Kini setelah tiga belas tahun era reformasi penyakit tiga hurup (KKN) ini kembali mulai muncul dimana-mana mulai dari pemerintah Propinsi, Kabupaten, Pemerintah Kota dan BUMN/BUMD bahkan sampai pada Lembaga Terhormat.

4. KESIMPULAN
Dari uraian tentang perilaku Korupsi, Kolusi dan Nepotisme yang kami kemukakan diatas maka ketiga kutu yang disebutkan diatas dapat diuraikan sebagai berikut :
a) Bahwa Korupsi, Kolusi dan Nepotisme bila dibiarkan terus akan menjadi kanker yang menggerogoti kehidupan Negara karena Negara akan terus menerus tergantung pada pinjaman luar negeri sehingga kumulatif hutang tahun ke tahun membengkak seperti balon yang ditiup.
b) Korupsi.

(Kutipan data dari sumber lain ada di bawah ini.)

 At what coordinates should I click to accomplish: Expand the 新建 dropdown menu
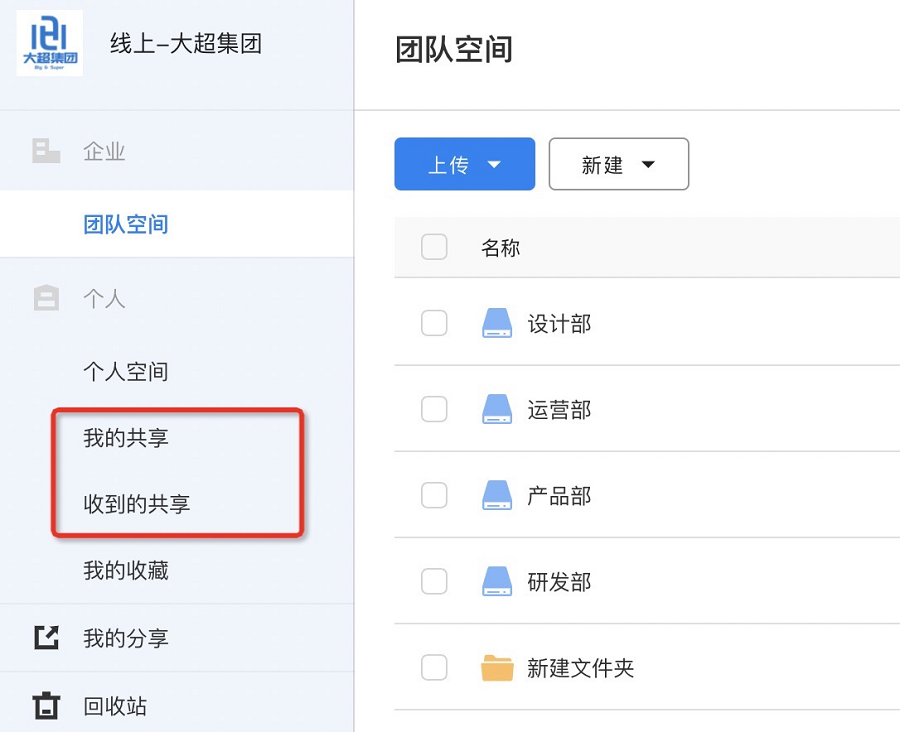tap(618, 164)
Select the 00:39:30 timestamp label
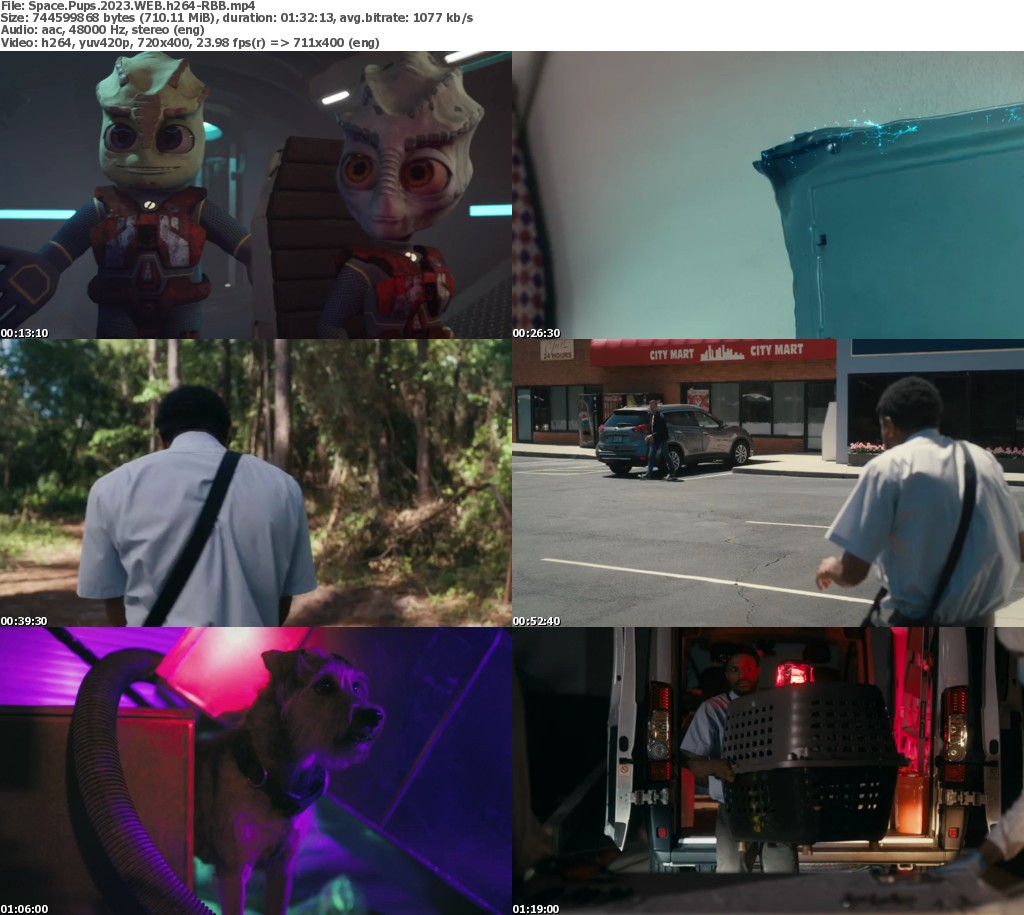The image size is (1024, 915). pyautogui.click(x=24, y=621)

Kolusi dan Nepotisme merupakan hama yang sangat mematikan seperti belalang ganas yang melahap daun dan batang tumbuhan, semua sumber daya alam dan jasa-jasa produktif akan habis dilalap KKN tanpa menyisakan sedikitpun pada rakyat.
c) Bila KKN tidak dilawan secara nasional maka tiga puluh tahun kedepan Negara Indonesia akan berubah menjadi padang tandus kering kerontang.
d) Korupsi, Kolusi dan Nepotisme merupakan kata sifat dan kata kerja yang sejatinya merusak mental dan moral bangsa yang dihinggapi penyakit ganas ini.

5. SARAN

a) Untuk membasmi penyakit ganas ini (KKN) para penegak hukum (KPK, Kejaksaan Agung, Kepolisian, dan Para Hakim) harus bertidak cepat dan tegas tanpa pandang bulu sebelum penyakit ini menulari semua rakyat Indonesia.

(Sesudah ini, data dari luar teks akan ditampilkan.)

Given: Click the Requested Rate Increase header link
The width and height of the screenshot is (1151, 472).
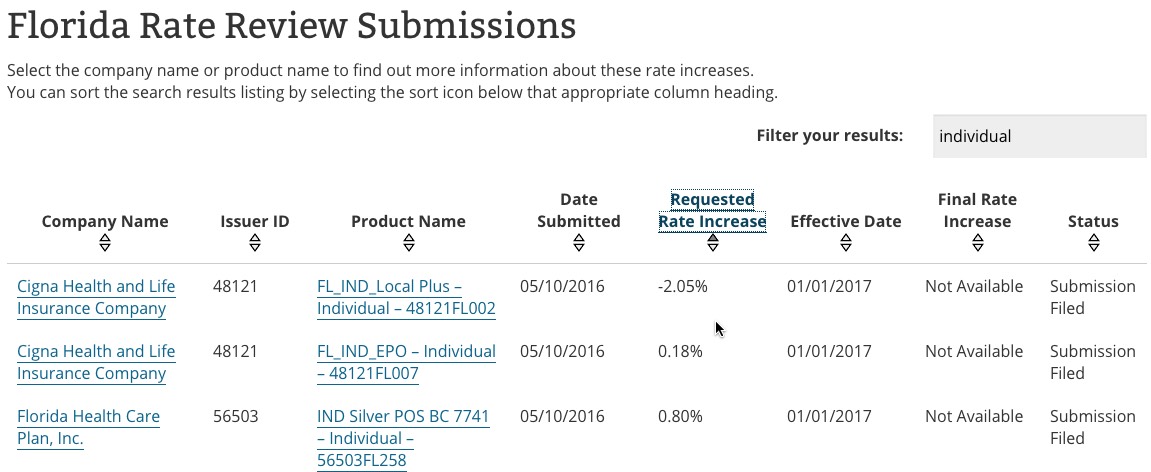Looking at the screenshot, I should pyautogui.click(x=712, y=210).
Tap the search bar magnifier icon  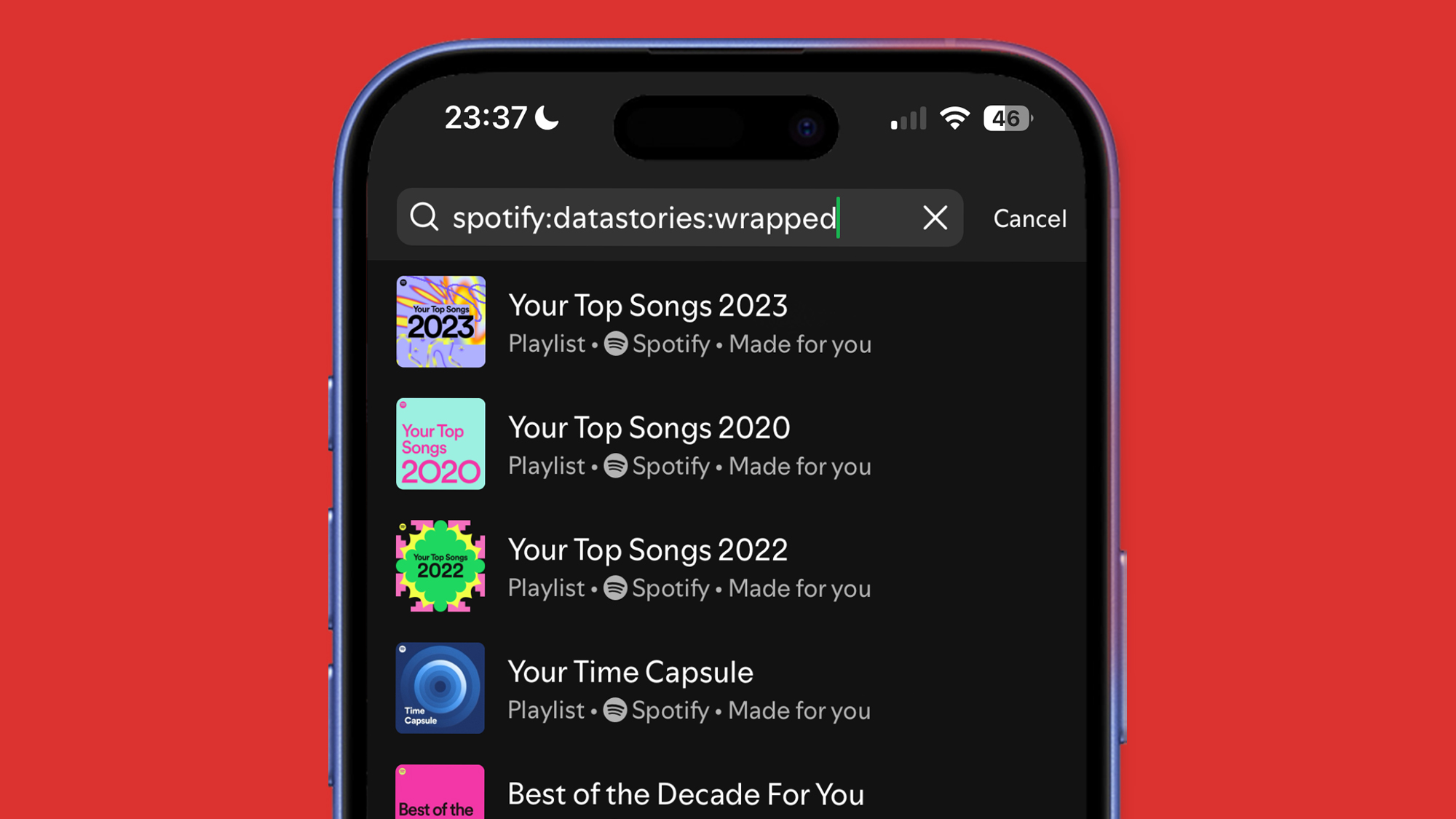tap(424, 218)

b) Penyakit KKN ini dapat menulari semua sendi-sendi birokrasi (pemerintah) sampai instansi swasta karena itu kita sebagai rakyat Indonesia tentu tidak lepas tanggung jawab begitu saja dari serangan wabah ganas ini, bila kita ketahui terjadi praktek KKN pada suatu proses pekerjaan, pengadaan barang pemberian fasilitas Negara (disewa pihak swasta atau dibeli) segera kita laporkan kepada pendekar hukum Negara ini.

c) Pejabat tinggi sampai kurir (Gayus) yang melakukan Korupsi, Kolusi dan Nepotisme seyogyanya diganjar hukuman seberat-beratnya guna menimbulkan efek jera dan keadilan pada masyarakat yang telah dimiskinkan karena perbuatan para koruptor itu. Para koruptor yang melaksanakan Korupsi, Kolusi dan atau Nepotisme sebesar seratus ribu sampai satu juta rupiah diganjar hukuman penjara 2 tahun, korupsi sebesar satu juta seratus ribu rupiah sampai dengan lima puluh juta rupiah diganjar hukuman penjara selama 3 tahun. Korupsi lebih dari lima puluh juta sampai dengan seratus juta rupiah diganjar hukuman penjara selama empat tahun, korupsi lebih dari seratus juta rupiah sampai dengan lima ratus juta rupiah diganjar hukuman penjara lima tahun kurungan, lima ratus juta rupiah lebih sampai dengan satu miliar rupiah diganjar hukuman penjara enam tahun kurungan. Korupsi satu miliar rupiah lebih sampai dengan tiga miliar rupiah diganjar hukuman penjara tujuh tahun kurungan, korupsi tiga miliar rupiah lebih sampai dengan lima miliar rupiah diganjar hukuman penjara selama sepuluh tahun kurungan, korupsi lima miliar rupiah sampai dengan sepuluh miliar rupiah diganjar hukuman penjara selama lima belas tahun penjara, korupsi sepuluh miliar lebih sampai dengan lima puluh miliar rupiah diganjar hukuman penjara seumur hidup kurungan dan korupsi lima puluh miliar rupiah lebih dijatuhi hukuman mati.